Although there are 3 types of contact lenses, Therapeutic, Cosmetic and Corrective only corrective will be discussed at length in this article, please see below for a brief description of the functional attributes of cosmetic and therapeutic lenses.
In order for a person to enjoy perfect or near perfect vision two things need to happen, firstly the eye must be capable of gathering all the information required to build a useful image of the outside world, this information includes colour, brightness, vector and distance. Secondly the brain must be able to interpret this information correctly (some readers may be interested to note that the "image" relayed to the brain from the eye is in fact upside down and must be rotated by the visual cortex).
In myopia (short) or hypermetropia (long sightedness) the ratio of the length of the eyeball to the refractive power of the lens has been changed, giving rise to a "refractive error" or in simple terms the focal point of the lens of the eye is shifted to an area either in front of or behind the retina giving rise to blurred vision. This mismatch is usually brought about by the cilial muscles which grip and manipulate the shape of the lens either squeezing too tightly or not tightly enough, the former leading to myopia and the latter to hypermetropia. The function of a contact lens is to correct this mismatch, a function accomplished by varying the refractive index of the contact lens.
Corrective contact lenses are commonly available to correct myopia, hypermetopia, astigmatism (incorrectly shaped cornea) and presbyopia (diminishing ability to focus of the eye itself) and vary based on wear pattern and on the material used in their construction.
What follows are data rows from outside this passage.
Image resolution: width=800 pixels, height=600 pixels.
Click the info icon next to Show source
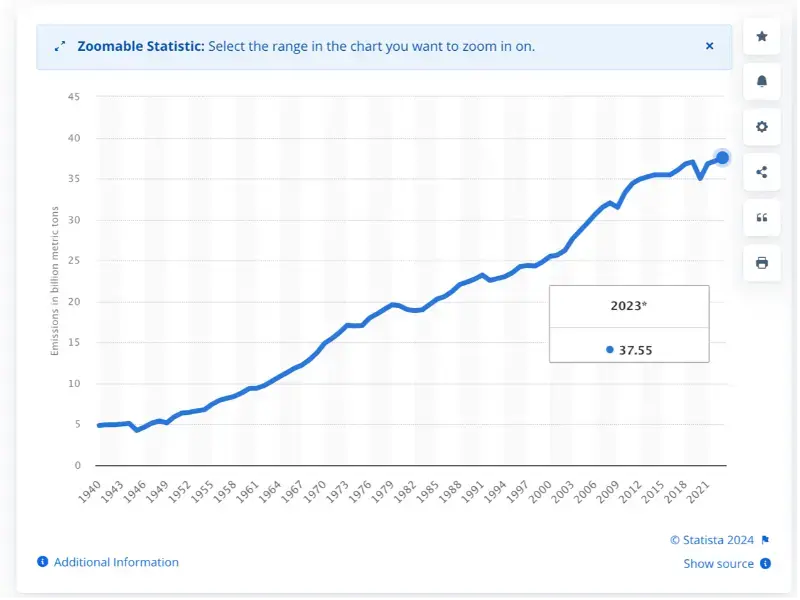point(767,565)
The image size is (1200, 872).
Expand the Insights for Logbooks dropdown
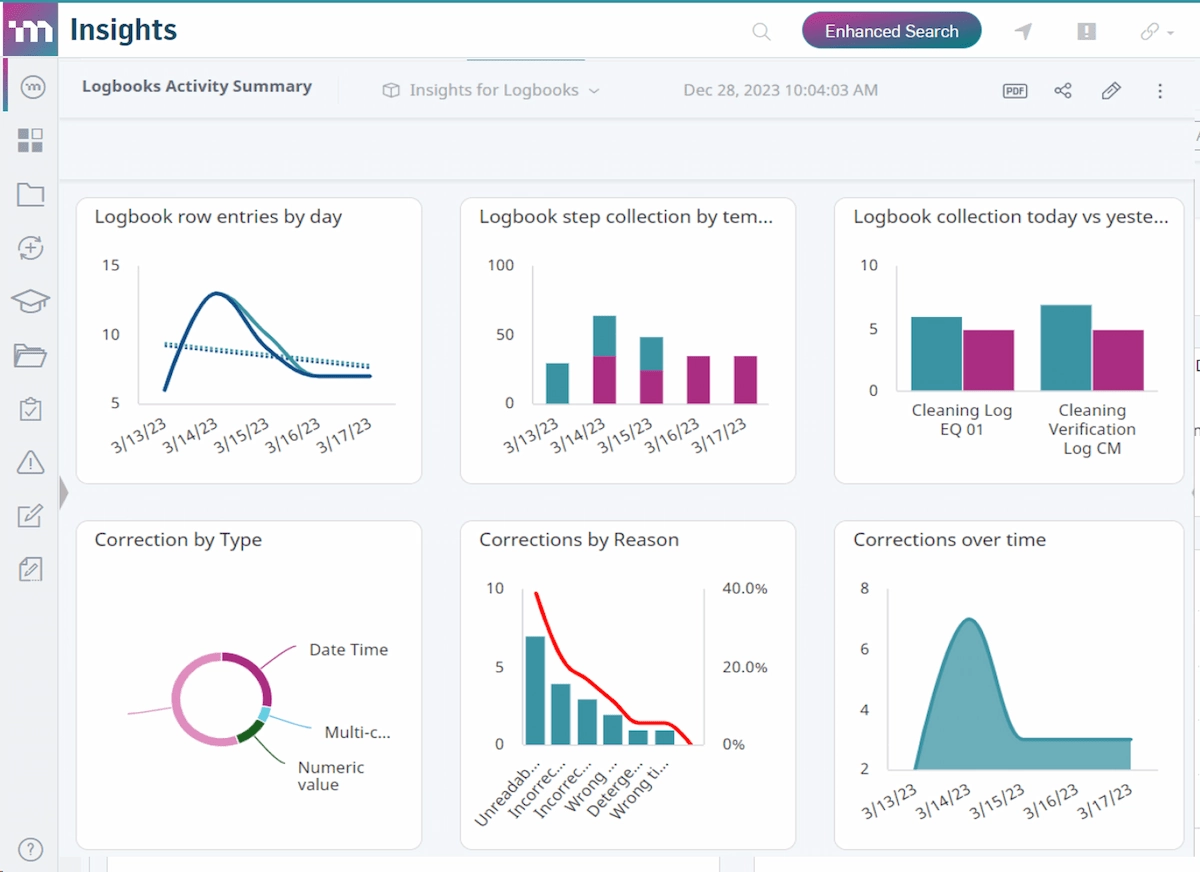(491, 90)

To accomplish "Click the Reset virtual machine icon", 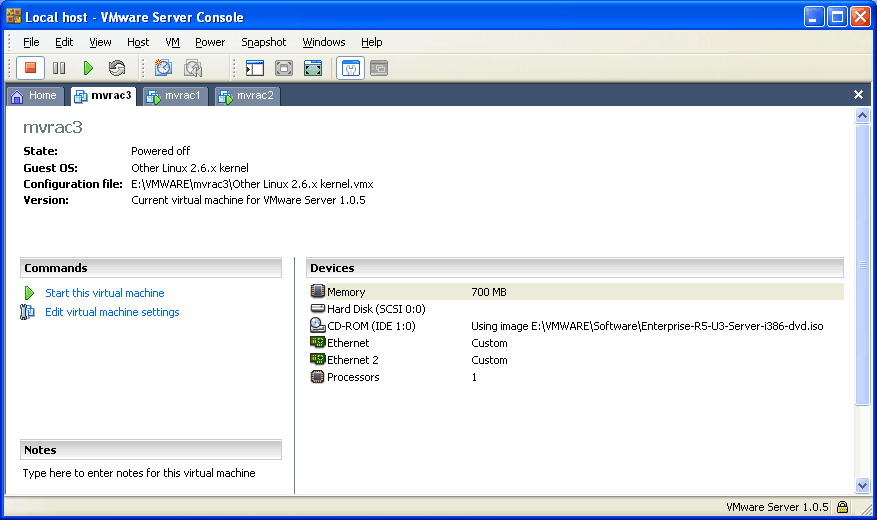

Soft lenses have been available since the 1960s and are referred to as such because they are manufactured from polymers and hydrogels. Lenses manufactured from these material are commonly designed for daily wear and should be removed overnight typically each pair is used only once and then discarded. More recently (since 1999) new materials called Silicon hydrogels have become available which, due to their increased permeability to oxygen have allowed the production of extended wear lenses which are designed to be used continously (including at night) for periods of up to 30 consecutive days or nights.
Rigid lenses in contrast have been available for almost 120 years. Originally amde from glass and therefore not practical for regular use rigid lens technology has advanced significantly first from the advent of PMMA (acrylic) and to the later introduction of rigid-gas-permeable materials. Despite the obivous drawbacks of increased irritability as compared to daily disposable lenses rigid lenses are able to perform functions not suited to softer materials; among these are correcting disorders caused by a malformed cornea by providing in effect an entirely new refractive surface. Rigid lenses are usually reused daily for long periods of time (up to a month or more) and as such good hygiene is essential (read more on this in the section on health concerns).
Disclaimer: The author is not a medical doctor, optician, ophthalmologist or any other medical professional, this article has been compiled using a variety of internet reference sources and while every effort has been made to ensure accuracy this cannot be guaranteed. No preference for product or brand is inferred or intended and the contents of this article are not to be used in whole or in part to inform a decision regarding any aspect of contact lens use.